Peoples belonging to numerous archeological cultures identified with Celtic, Germanic, Baltic, and in some regions Slavic tribes inhabited parts of Poland during the era of classical antiquity, from about 400 BC to 450-500 AD. Other groups, difficult to identify, were most likely also present, as the ethnic composition of archeological cultures is often poorly recognized. Short of using a written language to any appreciable degree, many of them developed a relatively advanced material culture and social organization, as evidenced by the archeological record, for example by richly furnished, dynastic "princely" graves. Characteristic of this period were high rates of migration, often involving large groups of people.

Celtic peoples established settlements beginning in the early 4th century BC, mostly in southern Poland, the outer limit of their expansion, as representatives of the La Tène culture. With their developed economy and crafts, they exerted a lasting cultural influence disproportionate to their small numbers in the region.
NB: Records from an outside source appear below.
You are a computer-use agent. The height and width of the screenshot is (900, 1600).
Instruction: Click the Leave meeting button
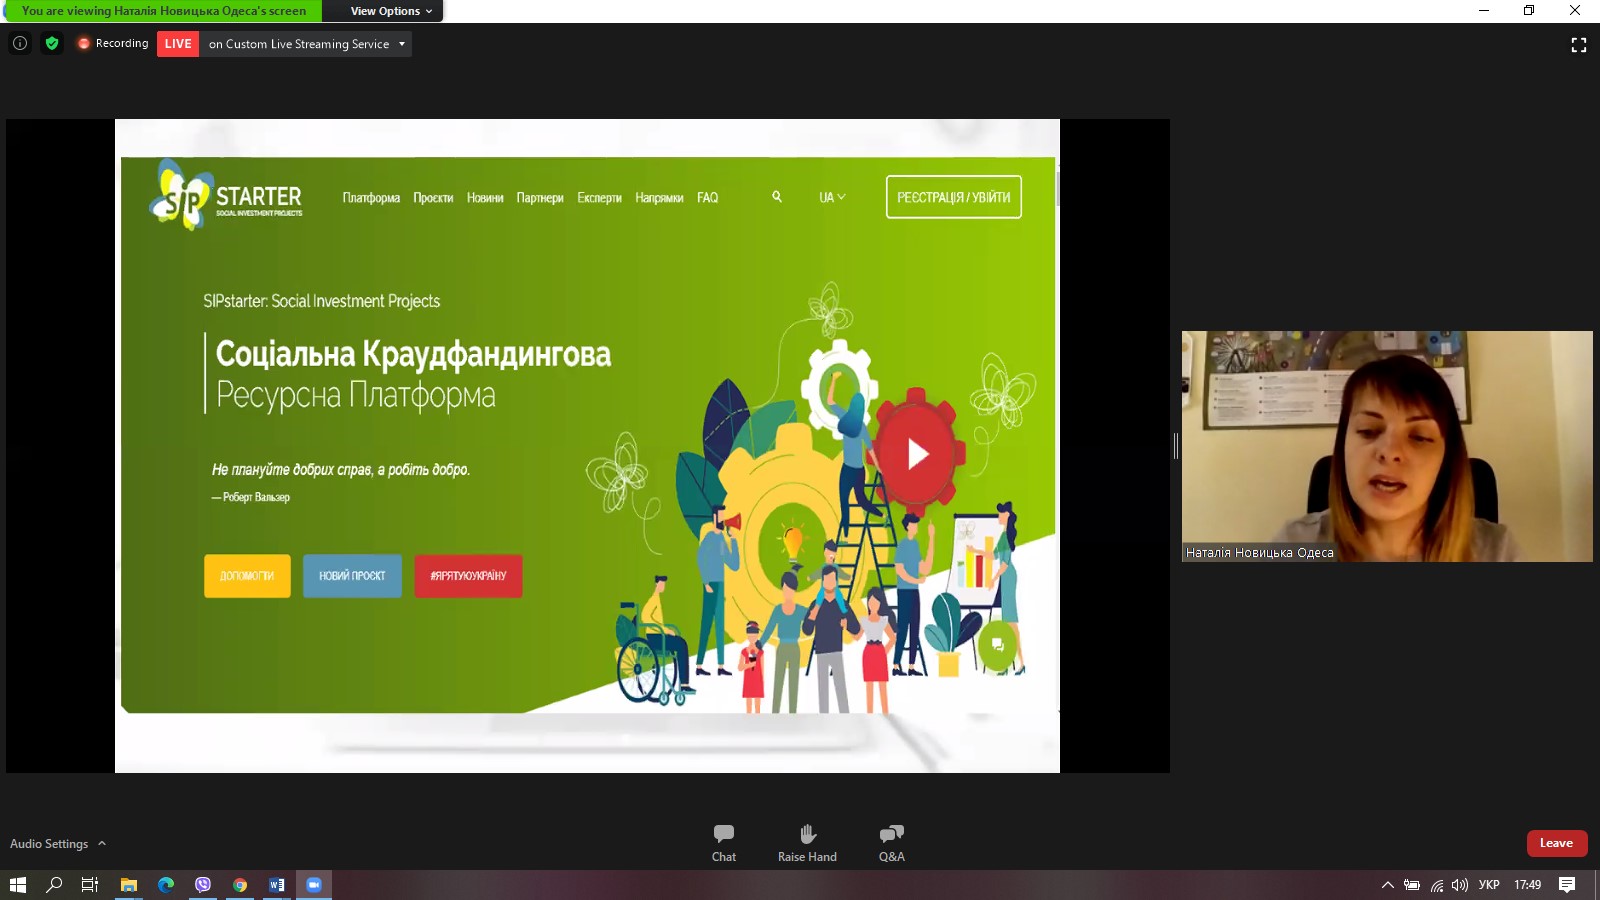coord(1556,843)
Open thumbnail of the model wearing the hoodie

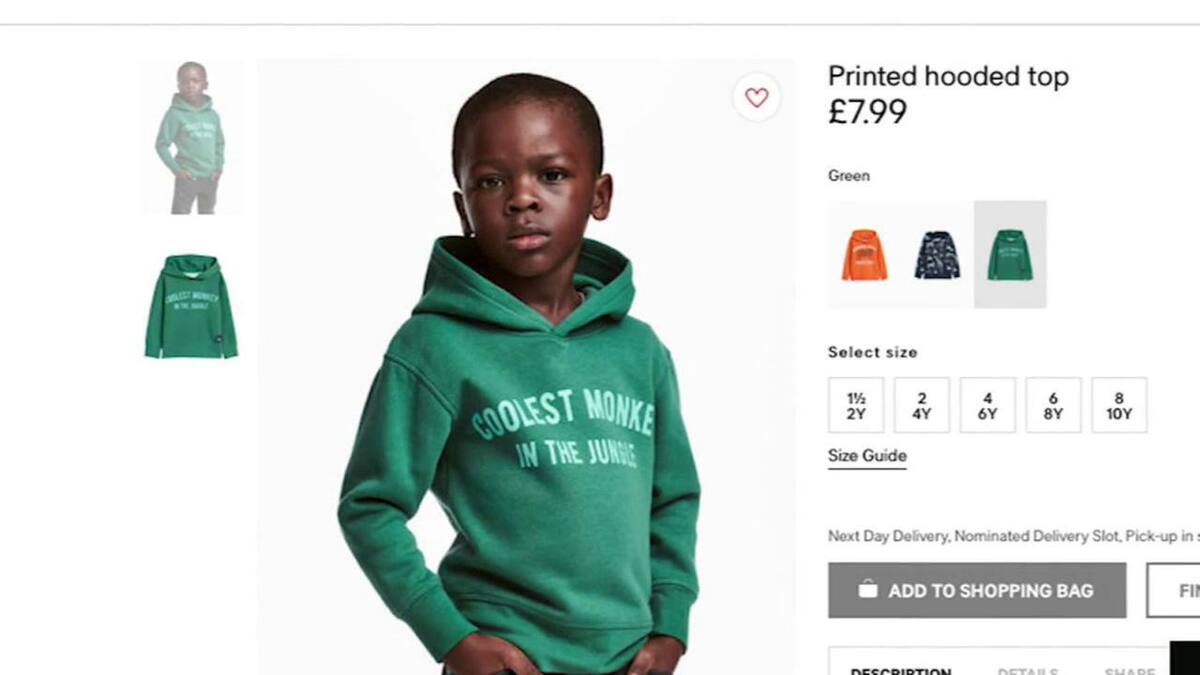click(x=191, y=137)
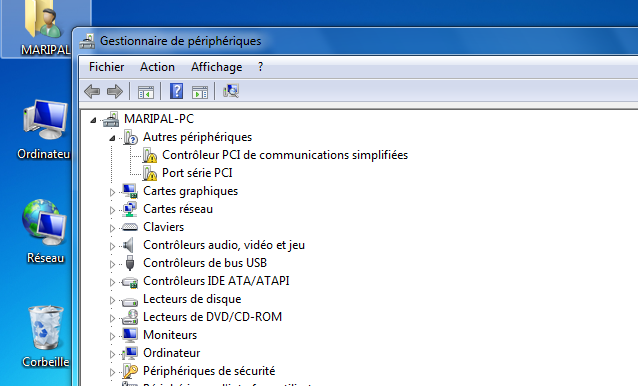This screenshot has width=638, height=386.
Task: Click the show/hide action pane icon
Action: coord(200,92)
Germanic peoples lived in what is now Poland for several centuries, during which many of their tribes also migrated southward and eastward (see Wielbark culture). With the expansion of the Roman Empire, the Germanic tribes came under Roman cultural influence. Some written remarks by Roman authors that are relevant to developments on Polish lands have been preserved; they provide additional insights in conjunction with the archeological record. In the end, as the Roman Empire was nearing its collapse and the nomadic peoples invading from the east destroyed, damaged or destabilized the various Germanic cultures and societies, the Germanic peoples left Eastern and Central Europe for the safer and wealthier southern and western parts of the European continent. According to Tacitus and Ptolemy, the Goths left the lower Vistula region in the mid-2nd century AD.

The northeast corner of what is now Poland remained populated by Baltic tribes. They were at the outer limits of any substantial cultural influence from the Roman Empire.

Slavic peoples may have lived in the southern and southeastern regions, some perhaps associated with the ancient Przeworsk and Zarubintsy cultures of the 3rd century BC (with the Przeworsk culture being considered likely of Slavic or of mixed Slavic and Germanic origin). It has been suggested that the early Slavic peoples and languages may have originated in the region of Polesia, which includes the area around the Belarus–Ukraine border, parts of Western Russia, and parts of far Eastern Poland. More of Poland would be settled by Slavic tribes in later periods, in the early centuries of the common era.